The Evolution of Hubble’s Fine Guidance Sensors
The Fine Guidance Sensors (FGS), originally designed and built by the Perkin-Elmer Corporation in Danbury, CT (now Goodrich Corporation's Optical and Space Systems), comprise a set of three radial-bay instruments on board the Hubble Space Telescope (HST). The main purpose of the FGS is to provide an absolute pointing reference to enable the telescope's Pointing Control System (PCS) to maintain the pointing stability of the telescope at the milliarcsecond level, often over exposure times as long as tens of minutes.
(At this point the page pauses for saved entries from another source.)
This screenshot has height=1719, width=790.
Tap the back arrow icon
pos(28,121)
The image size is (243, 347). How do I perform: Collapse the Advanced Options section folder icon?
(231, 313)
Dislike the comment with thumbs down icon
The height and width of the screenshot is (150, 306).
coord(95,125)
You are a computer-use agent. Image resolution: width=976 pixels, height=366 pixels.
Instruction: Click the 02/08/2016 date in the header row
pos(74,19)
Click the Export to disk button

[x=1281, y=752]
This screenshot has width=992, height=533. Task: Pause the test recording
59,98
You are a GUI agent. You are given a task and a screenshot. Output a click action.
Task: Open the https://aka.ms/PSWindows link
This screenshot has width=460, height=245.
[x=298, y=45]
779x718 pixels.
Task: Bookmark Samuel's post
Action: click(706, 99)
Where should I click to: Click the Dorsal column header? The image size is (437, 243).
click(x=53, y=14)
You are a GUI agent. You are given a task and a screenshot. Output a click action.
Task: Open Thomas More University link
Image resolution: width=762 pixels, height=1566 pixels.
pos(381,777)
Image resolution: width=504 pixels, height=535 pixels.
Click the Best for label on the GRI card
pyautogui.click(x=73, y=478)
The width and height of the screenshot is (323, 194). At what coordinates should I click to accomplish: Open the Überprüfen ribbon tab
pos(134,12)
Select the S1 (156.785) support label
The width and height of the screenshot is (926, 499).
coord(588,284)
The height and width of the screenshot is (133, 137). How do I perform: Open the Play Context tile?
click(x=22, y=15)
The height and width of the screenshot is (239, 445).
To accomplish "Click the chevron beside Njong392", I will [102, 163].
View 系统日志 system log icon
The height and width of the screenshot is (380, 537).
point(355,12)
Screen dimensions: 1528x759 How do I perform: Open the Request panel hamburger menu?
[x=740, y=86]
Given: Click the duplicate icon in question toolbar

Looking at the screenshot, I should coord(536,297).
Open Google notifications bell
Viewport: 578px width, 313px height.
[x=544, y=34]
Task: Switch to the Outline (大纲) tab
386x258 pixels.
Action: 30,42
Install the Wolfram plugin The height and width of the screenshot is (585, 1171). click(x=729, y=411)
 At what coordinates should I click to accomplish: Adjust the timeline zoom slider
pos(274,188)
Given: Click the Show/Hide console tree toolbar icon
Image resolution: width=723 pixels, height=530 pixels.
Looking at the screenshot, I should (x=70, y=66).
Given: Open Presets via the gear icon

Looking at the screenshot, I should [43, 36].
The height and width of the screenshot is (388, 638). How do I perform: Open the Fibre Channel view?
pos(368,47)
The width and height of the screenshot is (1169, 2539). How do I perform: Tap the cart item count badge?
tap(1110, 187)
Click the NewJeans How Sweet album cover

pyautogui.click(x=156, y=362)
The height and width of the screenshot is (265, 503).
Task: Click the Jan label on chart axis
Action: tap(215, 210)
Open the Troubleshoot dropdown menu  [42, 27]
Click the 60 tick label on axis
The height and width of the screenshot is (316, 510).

The HST pointing requirements necessitated a design with a large observable field of view (FOV) with a high dynamic range in order to take advantage of the variety of observing scenarios HST was expected to encounter.
However, the potential of the Fine Guidance Sensors to provide high-precision astrometric measurements was identified early in the FGS design process, and the prospect of the FGS becoming in effect another scientific instrument.
The Hubble Space Telescope was deployed in low-Earth orbit (600 kilometers) by the crew of the space shuttle Discovery (STS-31) on 25 April 1990 with a complement of three Fine Guidance Sensors. Due both to its position in the HST FOV and its relatively good interferometric response and low optical field angle distortion (OFAD) in the spherical aberrated beam, FGS3 was designated the astrometric science instrument, and remained so until the installation of FGS 1R.
In February 1997 FGS 1 was replaced during Servicing Mission 2 (SM2) with FGS 1R. FGS 1R had been improved over the original FGS design by the insertion of the articulating mirror assembly (AMA) designed and built by Raytheon (currently Goodrich Corporation's Optical and Space Systems). A static fold flat mirror in FGS1r was mounted on a mechanism capable of tip/tilt articulation. This Articulating Mirror Assembly (AMA) allowed for in-orbit re-alignment of the wavefront at the face of the Koesters prism. An adjustable AMA has proven to be an important capability since, given HST's spherical aberration, even a small misalignment degrades the interferometric performance of the FGS. On orbit testing and adjustment of the AMA were completed during FGS 1R's first year in orbit. A high angular resolution performance test executed in May 1998 demonstrated the superiority of FGS 1R over FGS3 as a science instrument, and FGS 1R was designated the FGS Science Instrument for Cycle 8 and beyond.
FGS2 has been replaced twice. The first time was during Servicing Mission 3A (SM3A) when the original FGS2 was replaced with a refurbished FGS1 and was designated FGS2R. Then, starting in mid 2006, FGS2R started to experience an increased guide star acquisition failure rate because of a failing LED on one of its selector servos. Consequently, in 2009 FGS2R was replaced during Servicing Mission 4 (SM4) with the refurbished FGS2 and is designated FGS2R2.